The Raspberry Pi single board computer has been an astounding success since its launch nearly five years ago, to the extent that as of last autumn it had sold ten million units with no sign of sales abating. It has delivered an extremely affordable and pretty powerful computer into the hands of hobbyists, youngsters, hackers, engineers and thousands of other groups, and its open-source Raspbian operating system has brought a useful Linux environment to places we might once have thought impossible.

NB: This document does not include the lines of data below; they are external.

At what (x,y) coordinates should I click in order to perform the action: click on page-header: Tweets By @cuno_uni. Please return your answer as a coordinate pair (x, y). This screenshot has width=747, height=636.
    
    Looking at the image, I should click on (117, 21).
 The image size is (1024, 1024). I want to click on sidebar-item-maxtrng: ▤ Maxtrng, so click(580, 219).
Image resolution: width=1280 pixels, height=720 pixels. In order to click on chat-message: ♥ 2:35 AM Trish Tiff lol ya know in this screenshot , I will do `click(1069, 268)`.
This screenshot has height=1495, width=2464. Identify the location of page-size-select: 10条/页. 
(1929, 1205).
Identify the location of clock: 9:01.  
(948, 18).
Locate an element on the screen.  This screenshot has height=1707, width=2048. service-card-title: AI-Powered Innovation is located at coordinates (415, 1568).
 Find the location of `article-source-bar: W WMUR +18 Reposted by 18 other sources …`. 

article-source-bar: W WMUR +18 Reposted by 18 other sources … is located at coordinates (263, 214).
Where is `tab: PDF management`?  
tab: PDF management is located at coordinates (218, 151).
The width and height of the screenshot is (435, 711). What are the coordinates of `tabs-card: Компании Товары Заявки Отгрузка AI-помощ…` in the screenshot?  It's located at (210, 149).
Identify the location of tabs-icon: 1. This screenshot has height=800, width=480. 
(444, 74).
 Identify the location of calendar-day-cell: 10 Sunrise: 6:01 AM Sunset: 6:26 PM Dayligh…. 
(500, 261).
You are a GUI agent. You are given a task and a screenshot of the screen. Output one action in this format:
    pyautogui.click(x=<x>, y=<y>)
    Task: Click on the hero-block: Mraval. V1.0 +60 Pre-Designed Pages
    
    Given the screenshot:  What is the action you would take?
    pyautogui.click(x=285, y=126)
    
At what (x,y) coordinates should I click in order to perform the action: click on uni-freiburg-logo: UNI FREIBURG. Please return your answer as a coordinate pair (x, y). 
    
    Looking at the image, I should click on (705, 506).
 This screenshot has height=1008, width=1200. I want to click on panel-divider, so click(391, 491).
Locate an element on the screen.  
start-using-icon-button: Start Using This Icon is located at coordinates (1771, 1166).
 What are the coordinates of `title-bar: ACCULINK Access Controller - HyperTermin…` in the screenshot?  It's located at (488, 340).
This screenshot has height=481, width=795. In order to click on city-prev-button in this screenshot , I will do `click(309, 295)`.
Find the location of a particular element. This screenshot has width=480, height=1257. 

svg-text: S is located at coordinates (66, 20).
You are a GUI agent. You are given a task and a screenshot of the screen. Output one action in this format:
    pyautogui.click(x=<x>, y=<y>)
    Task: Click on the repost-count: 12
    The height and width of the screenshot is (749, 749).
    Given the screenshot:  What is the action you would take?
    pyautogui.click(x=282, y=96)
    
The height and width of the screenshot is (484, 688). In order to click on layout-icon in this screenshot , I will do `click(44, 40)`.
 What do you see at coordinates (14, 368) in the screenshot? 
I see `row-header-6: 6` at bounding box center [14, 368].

The previous paragraph, we have to admit, is almost true. The Pi has sold a lot, it’s really useful and lots of people use it, but is Raspbian open-source? Not strictly. Because the Broadcom silicon that powers the Pi has a significant amount of proprietary tech that the chipmaker has been unwilling to let us peer too closely at, each and every Raspberry Pi operating system has shipped with a precompiled binary blob containing the proprietary Broadcom code, and of course that’s the bit that isn’t open source. It hasn’t been a problem for most Pi users as it’s understood to be part of the trade-off that enabled the board’s creators to bring it to us at an affordable price back in 2012, but for open-source purists it’s been something of a thorn in the side of the little board from Cambridge.
This is not to say that all is lost on the blob-free Pi front. Aided by a partial pulling back of the curtain of secrecy by Broadcom in 2014, work has quietly been progressing, and we now have the announcement from [Kristina Brooks] that a minimal Linux kernel can boot from her latest open firmware efforts. You won’t be booting a blob-free Raspbian any time soon as there are bugs to fix and USB, DMA, and video hardware has still to receive full support, but it’s a significant step. We won’t pretend to be Broadcom firmware gurus as we’re simply reporting the work, but if it’s your specialty you can find the code in its GitHub repository. Meanwhile, we look forward to future progress on this very interesting project.
We reported on the partial Broadcom release back in 2014. At the time, the Raspberry Pi people offered a prize to the first person running a native Quake III game on their hardware, sadly though they note the competition is closed they haven’t linked to the winning entry.